今は、入金されていない金を使えるものとして数えない。
三つ目の案を開く。
設備更新延期と複数事業停止。
二十一日。
数字だけを見れば、一番遠い。
だが、ノアがその中から災害通信中継網を開いた。
「こちらは、今停止を決めても十二日以内に支出が消えません」
「解約予告があるから?」
希美が聞く。
「それと撤去費です。既存義務も残ります」
ノアは契約の該当部分を指した。
「停止するかどうか自体は別途考える必要があります。
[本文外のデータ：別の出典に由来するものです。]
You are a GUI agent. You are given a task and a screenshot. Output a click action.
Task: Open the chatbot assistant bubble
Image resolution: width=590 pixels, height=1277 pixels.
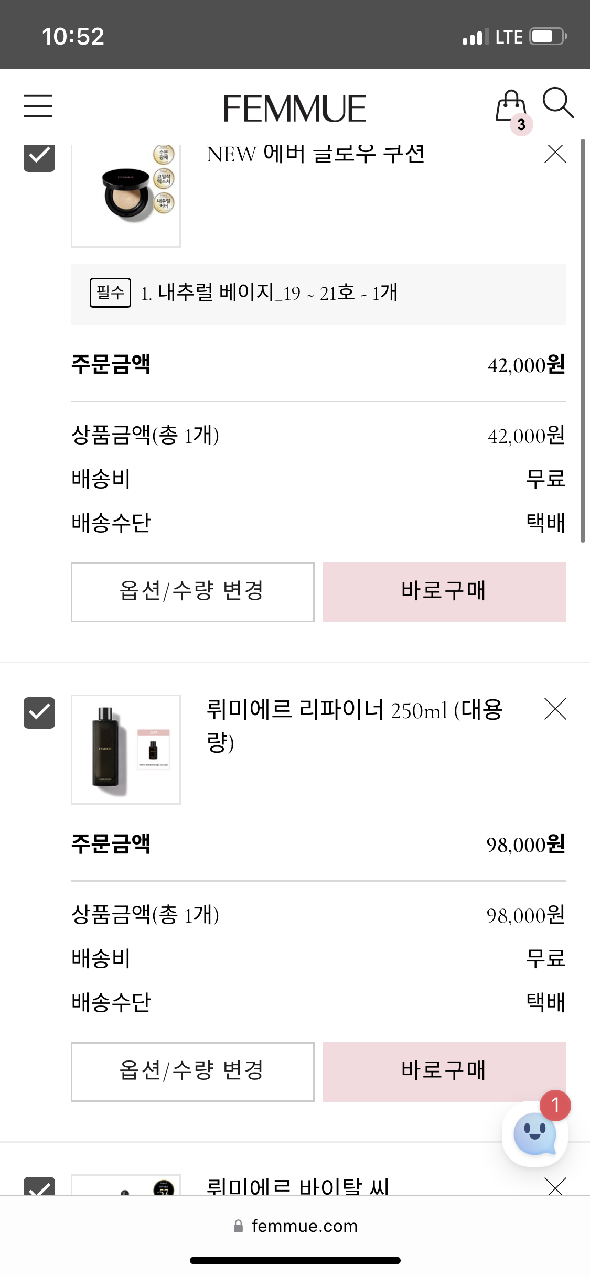[534, 1134]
ただ、目の前の十二日を延ばす材料としては使えません」
ユウカが少しだけ目を細める。
「三つとも、作った時は使える情報で作った案だった」
「今は?」
修司が聞く。
「材料が増えた」
ユウカは三つの画面を並べ直した。
「だから、どれか一つをそのまま選ぶより、使えるところを拾った方がいい」
修司が頷く。
外部支援を前提にはしない。
ドローンの前払金は実際に入るまで使わない。
停止しても十二日以内に現金が増えない事業は、今回の緊急対策から外す。
残るのは。
十二日以内に予定されている支払いそのものだった。
ユウカが腕を組む。
「でも、ここからが面倒なのよ」
「何がです?」
希美が尋ねる。
「各部門に『何を残したい?』って聞いたら、全部残したいって返ってくる」
修司は少し考えた。
「では、一件だけ出していただきましょうか」
「一件?」
「十二日以内の支払いで、各部門が最も優先したいものを」
ユウカの眉が上がる。
「絶対ろくなことにならないわよ」
「確認してみましょう」
返答は予想以上に早かった。
研究班。
実証班。
事業部門。
保守担当。
それぞれから一件ずつ提出された。
壁面へ並べる。
『最優先』
『最優先』
『最優先』
『最優先』
『最優先』
希美が数秒眺めたあと、困ったように笑った。
「……全部、最優先ですね」
「各部門から見ればね」
ユウカは一件を開く。
外部試験で使用する部品。
この機会を逃すと次の設備予約がかなり先になる。
次。
既存利用者向けの保守部品。
支払わなければ契約済みの保守へ影響する。
次。
研究設備の交換品。
停止すれば予定していた実験が遅れる。
どの部門も、自分勝手に大げさな言葉を使っているわけではなかった。
それぞれの活動だけを見れば、本当に一番困る支出を選んでいる。
事業責任者が腕を組む。
「これじゃ何も減らせませんね」
「最優先を一個に絞れって言われたから、一個にしたんです」
開発班の代表生徒が反論する。
「こっちだって止められない理由があります」
別の部門からも声が上がる。
「うちは既存契約です」
「こっちは試験枠を逃したら次がないんです」
希美が一覧を見る。
「どれも理由がありますね……」
ユウカが修司を見る。
「で?」
「何でしょう」
「このままじゃ全部払えない。かといって、全部に最優先って書いてある」
修司は画面を見た。
「では、『何が一番大事か』を決めるのをやめませんか」
何人かが顔を上げる。
「え?」
希美が聞いた。
「研究や事業そのものを、一位から順番に並べる必要はありません」
修司は『最優先』という表示を閉じた。
「今決めたいのは、次の確認日までに、どの支払いを実行するかです」
ユウカが少し考える。
「価値じゃなくて、支払いのタイミング?」
「はい」
支払日。
金額。
何に使うのか。
払わなければ何が止まるのか。
今回逃したものを後から取り戻せるのか。
本当に全数量を今使うのか。
待たせる間に進められる作業はあるのか。
次はいつ判断できるのか。
入金は確定しているのか。
ミコリが一覧へ項目を追加する。
点数は付けない。
順位も付けない。
それぞれの支払いを、次の判断日までの時間に置き直す。
希美の視線が一件で止まった。
「これ……」
供給会社への部品代。
支払期限――二日後。
二つの開発チームが使用する部品を、同じ供給会社からまとめて購入する注文だった。
希美が五日間の支払猶予を得たものだ。
条件も記録されている。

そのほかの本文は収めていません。